Миних сдался, но под условием, чтобы ему не только считатьс я первым министром, но и быть таковым на самом деле с подчинением ему всего кабинета .
- Хорошо, хорошо… - согласилась правительница. - Дайте мне только немножко подумать.
"Подумать", однако, она предоставила опять-таки Остерману, а тот, "подумав" вместе со своими сообщниками, доложил, что при допросе в тайной канцелярии один из солдат, участвовавших при аресте герцога Бирона, проговорился, будто бы Миних подбил их, солдат, к этому предприятию призывом возвести на престол цесаревну Елизавету.
- Ну, я этому не поверю! - воскликнула принцесса.
- А я верю, - отозвался присутствовавший, по обыкновению, при докладе Остермана Антон-Ульрих.
- Не поверю, не поверю! - повторила Анна Леопольдовна. - Это клевета на моего верного Миниха, на мою добрую тетю Лизу.
- За что купил, за то и продаю, - сказал со всегдашней своей льстиво-почтительной уклончивостью Остерман. - Как относится к этому вопросу сама цесаревна, - мне, конечно, не известно. Знаю одно, что, когда выпустили на днях из крепости заключенного туда покойного государыней вольнодумного архиерея Феофилакта Лопатинского, - цесаревна навестила его на Новгородском подворье…
- Но освободили его ведь по моему же указу? А тетя помнит несчастного Лопатинского еще со времен своего отца.
- М-да. Он так и отвечал ей на вопрос, узнает ли он ее: "Ты - искра Петра Великого!" Цесаревна же заплакала и дала ему на лекарство триста рублей.
- А я дала бы шестьсот!
- Великодушие вашего высочества не знает границ. Оставимте пока в покое цесаревну и возвратимся к фельдмаршалу. Будучи сам искусным полководцем, он преклоняется перед военным гением прусского короля, Фридриха II, это, положим, понятно. Но, спрашивается, почему король, который, как известно, до скупости бережлив, посылает ему то и дело весьма ценные подарки?
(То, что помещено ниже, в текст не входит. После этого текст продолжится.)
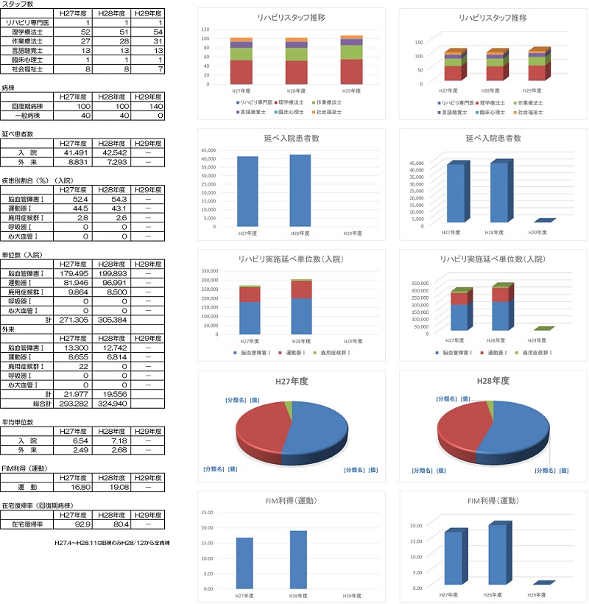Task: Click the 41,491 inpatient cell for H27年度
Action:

- Вы, граф, слишком подозрительны. Ведь вот и моя Юлиана получила недавно от прусской королевы портрет с бриллиантами. Неужели отказываться от подарков столь высоких друзей?
- По крайней мере, затруднительно, согласен. Но король Фридрих не далее как в декабре затеял войну из-за Шлезвига с императрицей австрийской Марией-Терезией…
- Покровительницей нашего брауншвейгского дома! - подхватил Антон-Ульрих. - Война самая неспра-пра-пра-праведливая…
- Ты-то хоть не мешайся с твоими комментариями! - досадливо перебила его супруга. - Граф прекрасно может обойтись и без них.
- Не будем входить теперь в обсуждение вопроса о том, которая из двух воюющих сторон стоит на более законной почве, - продолжал Остерман. - Вопросы войны решаются мечом, кто победит, тот и прав. Но при своем пристрастии к прусскому королю граф Миних может настоять на том, чтобы мы двинули наши войска на помощь пруссакам…
- На это-то я никогда не соглашусь! - вскричала Анна Леопольдовна.